Extracted records:
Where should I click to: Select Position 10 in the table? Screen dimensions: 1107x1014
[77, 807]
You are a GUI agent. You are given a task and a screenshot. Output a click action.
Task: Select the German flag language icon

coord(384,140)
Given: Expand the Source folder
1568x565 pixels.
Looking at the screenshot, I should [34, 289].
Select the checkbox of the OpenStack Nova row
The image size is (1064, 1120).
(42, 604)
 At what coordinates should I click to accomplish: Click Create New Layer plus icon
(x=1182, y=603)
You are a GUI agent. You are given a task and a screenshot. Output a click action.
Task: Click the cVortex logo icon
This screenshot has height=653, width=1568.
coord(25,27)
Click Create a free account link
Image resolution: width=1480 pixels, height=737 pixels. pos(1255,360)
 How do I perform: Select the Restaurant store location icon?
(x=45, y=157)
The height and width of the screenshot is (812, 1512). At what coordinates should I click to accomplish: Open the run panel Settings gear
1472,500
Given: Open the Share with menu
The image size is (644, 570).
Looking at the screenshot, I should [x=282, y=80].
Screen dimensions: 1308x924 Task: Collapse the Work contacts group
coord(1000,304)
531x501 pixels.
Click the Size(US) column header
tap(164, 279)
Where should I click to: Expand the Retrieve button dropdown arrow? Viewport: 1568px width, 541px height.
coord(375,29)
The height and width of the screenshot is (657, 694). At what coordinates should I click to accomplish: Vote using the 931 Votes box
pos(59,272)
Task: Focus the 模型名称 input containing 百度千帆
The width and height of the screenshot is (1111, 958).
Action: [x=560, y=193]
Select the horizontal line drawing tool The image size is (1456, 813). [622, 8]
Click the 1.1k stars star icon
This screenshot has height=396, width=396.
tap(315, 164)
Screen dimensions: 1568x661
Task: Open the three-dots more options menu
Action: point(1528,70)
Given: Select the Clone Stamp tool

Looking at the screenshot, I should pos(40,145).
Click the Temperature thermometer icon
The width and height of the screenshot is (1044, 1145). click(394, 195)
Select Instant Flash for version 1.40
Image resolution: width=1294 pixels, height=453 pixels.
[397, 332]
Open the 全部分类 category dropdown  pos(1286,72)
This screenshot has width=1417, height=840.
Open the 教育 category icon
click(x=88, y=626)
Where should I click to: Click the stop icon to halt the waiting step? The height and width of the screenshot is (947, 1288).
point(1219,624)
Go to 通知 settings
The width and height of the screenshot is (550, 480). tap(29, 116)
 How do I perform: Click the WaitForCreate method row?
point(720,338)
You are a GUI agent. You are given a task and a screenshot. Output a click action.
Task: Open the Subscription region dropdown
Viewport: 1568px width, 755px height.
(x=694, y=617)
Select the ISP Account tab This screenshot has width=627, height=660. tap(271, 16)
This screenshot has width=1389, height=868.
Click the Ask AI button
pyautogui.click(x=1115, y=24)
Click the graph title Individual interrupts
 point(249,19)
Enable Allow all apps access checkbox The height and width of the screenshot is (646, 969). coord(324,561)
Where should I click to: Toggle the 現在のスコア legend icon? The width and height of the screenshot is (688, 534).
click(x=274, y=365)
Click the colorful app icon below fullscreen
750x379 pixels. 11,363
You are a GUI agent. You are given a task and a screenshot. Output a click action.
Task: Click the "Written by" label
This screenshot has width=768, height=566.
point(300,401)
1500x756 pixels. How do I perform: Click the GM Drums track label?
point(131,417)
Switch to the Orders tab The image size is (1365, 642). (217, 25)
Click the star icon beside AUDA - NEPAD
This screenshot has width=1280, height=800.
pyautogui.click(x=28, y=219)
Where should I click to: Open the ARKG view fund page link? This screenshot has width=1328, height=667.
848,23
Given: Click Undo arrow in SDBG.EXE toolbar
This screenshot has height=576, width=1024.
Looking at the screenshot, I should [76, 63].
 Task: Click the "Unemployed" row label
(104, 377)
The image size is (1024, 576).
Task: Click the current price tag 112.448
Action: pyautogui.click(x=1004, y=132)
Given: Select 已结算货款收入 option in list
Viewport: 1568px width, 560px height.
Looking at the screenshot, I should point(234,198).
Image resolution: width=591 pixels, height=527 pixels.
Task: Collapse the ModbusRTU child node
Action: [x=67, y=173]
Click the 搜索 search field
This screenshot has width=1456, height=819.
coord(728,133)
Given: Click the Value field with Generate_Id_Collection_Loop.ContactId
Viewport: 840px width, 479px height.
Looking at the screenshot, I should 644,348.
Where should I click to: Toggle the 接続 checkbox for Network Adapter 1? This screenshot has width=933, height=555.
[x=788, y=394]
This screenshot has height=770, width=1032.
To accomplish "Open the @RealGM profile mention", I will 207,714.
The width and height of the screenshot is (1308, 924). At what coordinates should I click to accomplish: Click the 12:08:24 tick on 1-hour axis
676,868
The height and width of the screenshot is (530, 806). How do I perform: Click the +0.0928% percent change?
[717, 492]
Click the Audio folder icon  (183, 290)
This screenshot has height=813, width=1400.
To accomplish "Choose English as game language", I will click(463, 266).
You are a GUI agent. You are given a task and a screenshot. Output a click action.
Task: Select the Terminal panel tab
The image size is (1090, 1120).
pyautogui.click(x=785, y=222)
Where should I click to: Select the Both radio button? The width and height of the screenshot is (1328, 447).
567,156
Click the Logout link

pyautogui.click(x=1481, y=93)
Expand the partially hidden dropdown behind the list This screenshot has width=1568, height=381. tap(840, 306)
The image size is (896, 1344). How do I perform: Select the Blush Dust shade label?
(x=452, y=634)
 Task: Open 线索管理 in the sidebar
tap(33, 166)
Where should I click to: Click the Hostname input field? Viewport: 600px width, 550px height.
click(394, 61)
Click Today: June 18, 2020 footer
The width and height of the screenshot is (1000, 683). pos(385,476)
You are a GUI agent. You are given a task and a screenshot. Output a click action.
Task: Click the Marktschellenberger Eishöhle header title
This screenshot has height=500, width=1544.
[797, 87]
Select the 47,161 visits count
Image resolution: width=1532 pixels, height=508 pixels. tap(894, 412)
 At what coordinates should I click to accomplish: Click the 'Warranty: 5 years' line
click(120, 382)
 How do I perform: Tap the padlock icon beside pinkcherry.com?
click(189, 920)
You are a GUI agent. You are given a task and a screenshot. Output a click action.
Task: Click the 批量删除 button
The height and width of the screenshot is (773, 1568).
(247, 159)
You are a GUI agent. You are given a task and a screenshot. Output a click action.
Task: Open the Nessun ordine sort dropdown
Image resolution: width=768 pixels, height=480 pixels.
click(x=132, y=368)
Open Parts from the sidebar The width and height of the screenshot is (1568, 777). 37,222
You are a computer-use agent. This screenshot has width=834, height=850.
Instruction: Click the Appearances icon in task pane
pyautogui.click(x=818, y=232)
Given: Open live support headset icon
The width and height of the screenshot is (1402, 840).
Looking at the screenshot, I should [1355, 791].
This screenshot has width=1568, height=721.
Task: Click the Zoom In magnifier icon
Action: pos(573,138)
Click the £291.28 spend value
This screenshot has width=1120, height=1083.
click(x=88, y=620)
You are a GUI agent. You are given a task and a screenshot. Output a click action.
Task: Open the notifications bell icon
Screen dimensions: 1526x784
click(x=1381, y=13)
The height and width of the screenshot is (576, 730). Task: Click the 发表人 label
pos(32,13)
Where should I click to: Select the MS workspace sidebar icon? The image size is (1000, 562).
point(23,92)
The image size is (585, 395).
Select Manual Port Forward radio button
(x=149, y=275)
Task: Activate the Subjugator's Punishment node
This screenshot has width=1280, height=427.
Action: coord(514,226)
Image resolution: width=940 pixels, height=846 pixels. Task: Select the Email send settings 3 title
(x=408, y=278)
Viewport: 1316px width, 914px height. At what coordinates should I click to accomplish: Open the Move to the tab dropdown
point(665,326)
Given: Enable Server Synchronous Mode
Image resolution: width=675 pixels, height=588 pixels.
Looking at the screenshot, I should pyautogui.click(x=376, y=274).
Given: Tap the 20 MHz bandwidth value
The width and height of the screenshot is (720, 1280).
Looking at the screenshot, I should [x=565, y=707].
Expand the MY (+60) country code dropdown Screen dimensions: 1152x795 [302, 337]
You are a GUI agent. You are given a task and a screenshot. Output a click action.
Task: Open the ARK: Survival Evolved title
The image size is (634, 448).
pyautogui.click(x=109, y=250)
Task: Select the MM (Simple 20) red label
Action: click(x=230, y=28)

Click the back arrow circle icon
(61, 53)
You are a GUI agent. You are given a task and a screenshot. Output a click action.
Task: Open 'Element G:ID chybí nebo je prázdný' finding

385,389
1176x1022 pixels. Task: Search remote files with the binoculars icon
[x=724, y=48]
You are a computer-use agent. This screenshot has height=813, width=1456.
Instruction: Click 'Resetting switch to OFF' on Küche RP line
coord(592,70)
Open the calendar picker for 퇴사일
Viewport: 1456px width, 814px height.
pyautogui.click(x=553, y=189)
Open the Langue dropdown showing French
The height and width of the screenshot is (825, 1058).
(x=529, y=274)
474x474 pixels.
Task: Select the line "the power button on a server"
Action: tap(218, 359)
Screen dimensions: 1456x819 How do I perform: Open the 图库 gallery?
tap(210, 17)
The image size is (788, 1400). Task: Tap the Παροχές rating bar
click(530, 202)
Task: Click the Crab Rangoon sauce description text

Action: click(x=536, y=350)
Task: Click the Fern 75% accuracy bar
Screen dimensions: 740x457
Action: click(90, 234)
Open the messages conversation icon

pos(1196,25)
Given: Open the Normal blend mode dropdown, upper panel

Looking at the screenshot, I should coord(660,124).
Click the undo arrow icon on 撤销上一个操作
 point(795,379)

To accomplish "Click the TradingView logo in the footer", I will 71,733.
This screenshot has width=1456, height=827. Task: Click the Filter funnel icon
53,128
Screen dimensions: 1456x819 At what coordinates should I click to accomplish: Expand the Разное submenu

## [Given task]
Reproduce the entries above verbatim, from the line with "Click the 1.1k stars star icon" up to and including the line with "point(720,338)".

## [Answer below]
Click the 1.1k stars star icon
This screenshot has height=396, width=396.
tap(315, 164)
Screen dimensions: 1568x661
Task: Open the three-dots more options menu
Action: point(1528,70)
Given: Select the Clone Stamp tool

Looking at the screenshot, I should pos(40,145).
Click the Temperature thermometer icon
The width and height of the screenshot is (1044, 1145). click(394, 195)
Select Instant Flash for version 1.40
Image resolution: width=1294 pixels, height=453 pixels.
[397, 332]
Open the 全部分类 category dropdown  pos(1286,72)
This screenshot has width=1417, height=840.
Open the 教育 category icon
click(x=88, y=626)
Where should I click to: Click the stop icon to halt the waiting step? The height and width of the screenshot is (947, 1288).
point(1219,624)
Go to 通知 settings
The width and height of the screenshot is (550, 480). tap(29, 116)
 How do I perform: Click the WaitForCreate method row?
point(720,338)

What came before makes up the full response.